The presented package enables the analysis of time-series signals using the Matching Pursuit (MP) algorithm (see Mallat and Zhang (1993), Pati, Rezaiifar, and Krishnaprasad (1993), Durka (2007), Elad (2010)). Additionally, it supports working with EEG (electroencephalogram) signals by:
Let us construct an example signal by combining seven non-stationary components. The resulting signal (highlighted in blue below) will be used to demonstrate the basic functionality of the package.
fs <- 1024
T <- 1
t <- seq(0, T - 1 / fs, 1 / fs)
N <- length(t)
# 7 non-stationary signals.
x1 <- sin(2 * pi * (10 + 40 * t) * t) # linear chirp
x2 <- sin(2 * pi * (20 * t^2) * t) # nonlinear chirp
x3 <- (1 + 0.5 * sin(2 * pi * 2 * t)) * sin(2 * pi * 30 * t) # AM
x4 <- sin(2 * pi * 50 * t + 5 * sin(2 * pi * 3 * t)) # FM
x5 <- exp(-2 * t) * sin(2 * pi * 60 * t) # decreasing amplitude
x6 <- sin(2 * pi * (5 + 20 * sin(2 * pi * t)) * t) # frequency modulated sine wave
x7 <- t * sin(2 * pi * 40 * t) # increasing amplitude
signal <- data.frame(x = x1 + x2 + x3 + x4 + x5 + x6 + x7)Data must be stored in a data frame: rows represent samples for all
channels, and columns represent channels. Our first demo dataset
consists of only one channel (one column). The
read.csv.signals() function checks whether the data has the
correct structure. The first line of the file must contain two numbers:
the sampling rate in Hz (freq) and the signal length in
seconds (sec). This allows verification that the file
actually contains freq*sec samples.
file <- system.file("extdata", "sample1.csv", package = "MatchingPursuit")

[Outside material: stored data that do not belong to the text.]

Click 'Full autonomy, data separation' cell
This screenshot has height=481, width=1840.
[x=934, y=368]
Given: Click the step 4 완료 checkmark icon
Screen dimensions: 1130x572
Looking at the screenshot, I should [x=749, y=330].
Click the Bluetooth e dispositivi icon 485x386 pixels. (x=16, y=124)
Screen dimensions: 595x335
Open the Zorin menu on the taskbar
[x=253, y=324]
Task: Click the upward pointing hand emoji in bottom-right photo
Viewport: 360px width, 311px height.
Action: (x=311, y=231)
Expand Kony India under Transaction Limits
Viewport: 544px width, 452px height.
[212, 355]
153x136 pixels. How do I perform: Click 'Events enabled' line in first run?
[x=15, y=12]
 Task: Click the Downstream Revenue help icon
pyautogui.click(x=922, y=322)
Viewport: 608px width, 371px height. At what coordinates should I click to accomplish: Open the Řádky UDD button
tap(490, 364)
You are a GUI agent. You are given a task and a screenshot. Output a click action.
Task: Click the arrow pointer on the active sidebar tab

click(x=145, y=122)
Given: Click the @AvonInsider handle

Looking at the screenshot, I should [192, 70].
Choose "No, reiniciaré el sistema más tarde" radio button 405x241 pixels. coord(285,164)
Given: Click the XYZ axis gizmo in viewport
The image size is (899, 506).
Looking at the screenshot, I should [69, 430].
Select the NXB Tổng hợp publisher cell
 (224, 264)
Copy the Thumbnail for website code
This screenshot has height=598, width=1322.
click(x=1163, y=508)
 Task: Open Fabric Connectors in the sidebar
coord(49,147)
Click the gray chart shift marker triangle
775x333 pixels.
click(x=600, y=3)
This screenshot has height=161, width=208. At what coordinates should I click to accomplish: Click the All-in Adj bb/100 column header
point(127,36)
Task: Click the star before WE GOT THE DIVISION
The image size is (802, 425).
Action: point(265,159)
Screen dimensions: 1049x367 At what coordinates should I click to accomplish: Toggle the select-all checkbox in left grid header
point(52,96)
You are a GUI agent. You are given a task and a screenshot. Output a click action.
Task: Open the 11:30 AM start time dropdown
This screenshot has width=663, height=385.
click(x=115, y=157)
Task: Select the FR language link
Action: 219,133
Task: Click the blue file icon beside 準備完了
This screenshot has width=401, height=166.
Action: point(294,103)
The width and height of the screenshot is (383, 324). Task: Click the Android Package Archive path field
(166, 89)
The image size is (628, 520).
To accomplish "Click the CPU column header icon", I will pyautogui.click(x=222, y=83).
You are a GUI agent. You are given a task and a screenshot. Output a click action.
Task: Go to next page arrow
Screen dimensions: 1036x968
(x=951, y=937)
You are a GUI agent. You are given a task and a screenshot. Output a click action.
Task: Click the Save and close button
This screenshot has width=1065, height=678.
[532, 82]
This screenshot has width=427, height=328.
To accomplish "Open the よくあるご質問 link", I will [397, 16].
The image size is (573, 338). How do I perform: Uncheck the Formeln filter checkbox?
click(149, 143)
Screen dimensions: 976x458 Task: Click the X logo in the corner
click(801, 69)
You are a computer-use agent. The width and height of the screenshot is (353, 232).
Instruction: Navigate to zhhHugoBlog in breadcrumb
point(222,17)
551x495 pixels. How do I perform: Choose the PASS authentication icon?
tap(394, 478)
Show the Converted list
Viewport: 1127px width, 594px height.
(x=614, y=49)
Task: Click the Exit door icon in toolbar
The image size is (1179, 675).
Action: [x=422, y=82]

out <- read.csv(file, header = FALSE)
head(out)
## V1
## 1 1024 1
## 2 0.00000000
## 3 1.02492083
## 4 1.93756420
## 5 2.63875099
## 6 3.05949332
out <- read.csv.signals(file)
str(out)
## List of 2
## $ signal :'data.frame': 1024 obs. of 1 variable:
## ..$ v1: num [1:1024] 0 1.02 1.94 2.64 3.06 ...
## $ sampling.rate: num 1024
head(out$signal)
## v1
## 1 0.000000
## 2 1.024921
## 3 1.937564
## 4 2.638751
## 5 3.059493
## 6 3.170315
out$sampling.rate
## [1] 1024The input data (signal) is passed as an argument to the
empi.execute() function, which generates the final output
file in SQLite format (sample1.db) containing
all atom parameters.
Important note: The code in the chunk below has been
commented out because CRAN’s verification rules prohibit automatic
binary downloads. empi.execute() function requires that
EMPI is installed, otherwise it terminates with an error message.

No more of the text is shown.